Exercise requirements :: Search the listing below for the line containing "Given: Expand the Left Eye layer group". From there through the line containing "The image size is (1280, 720).", transcribe every line exactly, both ends included.

Task input ::

══════

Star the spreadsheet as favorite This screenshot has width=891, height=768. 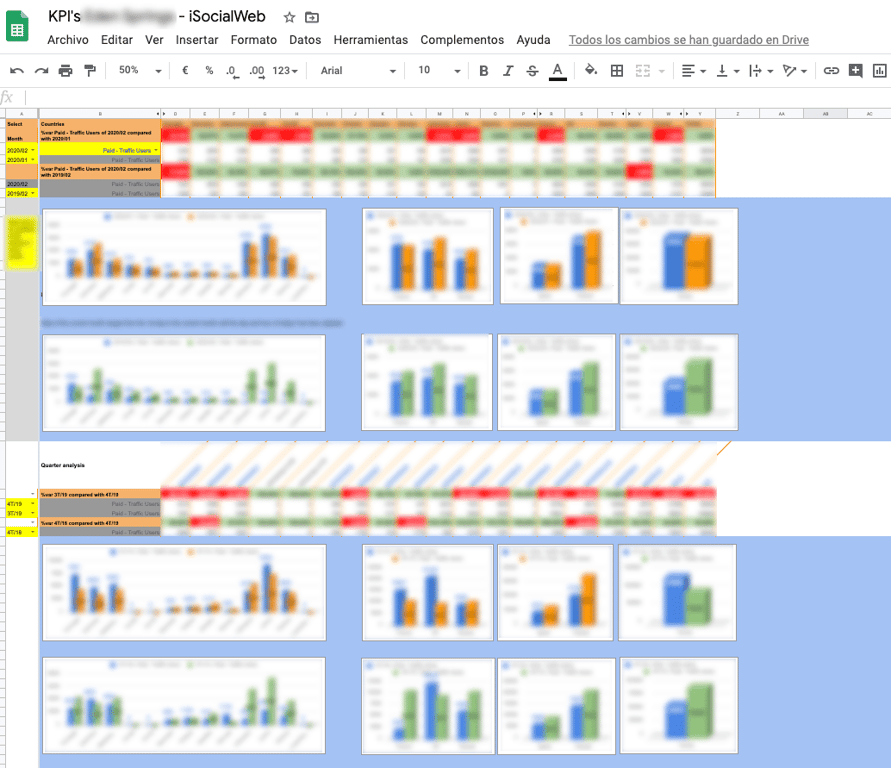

══════

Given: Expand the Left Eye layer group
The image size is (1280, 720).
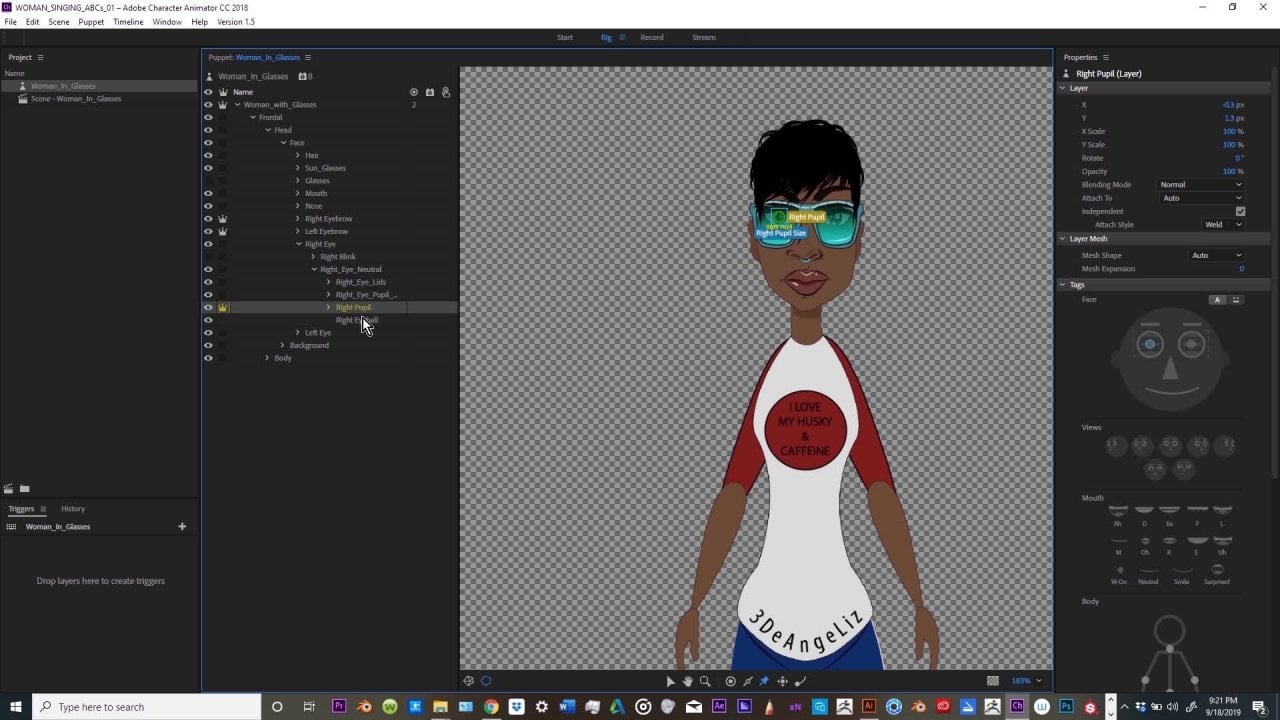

══════

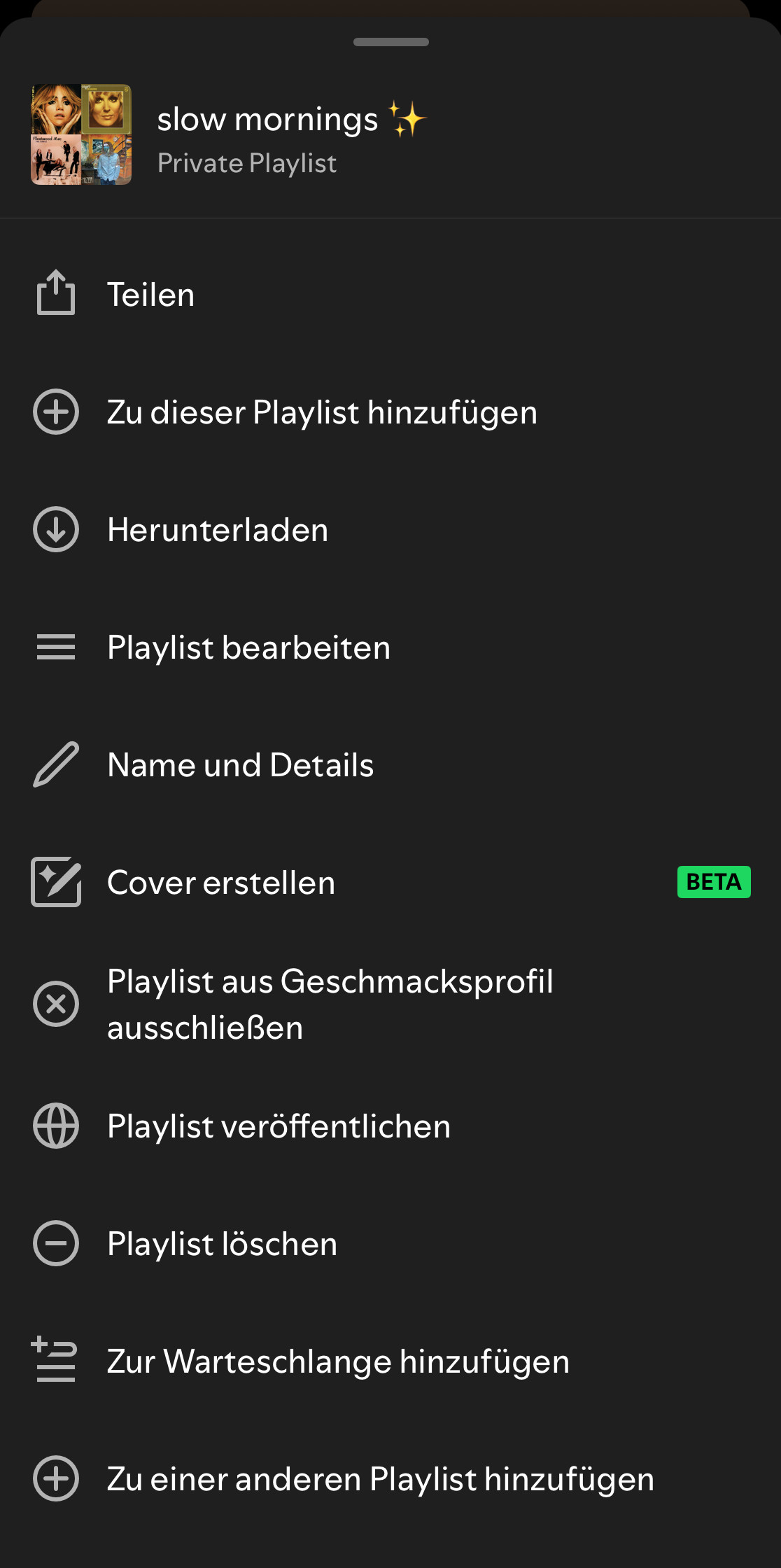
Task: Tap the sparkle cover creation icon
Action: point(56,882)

══════

Task result ::
Given: Expand the Left Eye layer group
The image size is (1280, 720).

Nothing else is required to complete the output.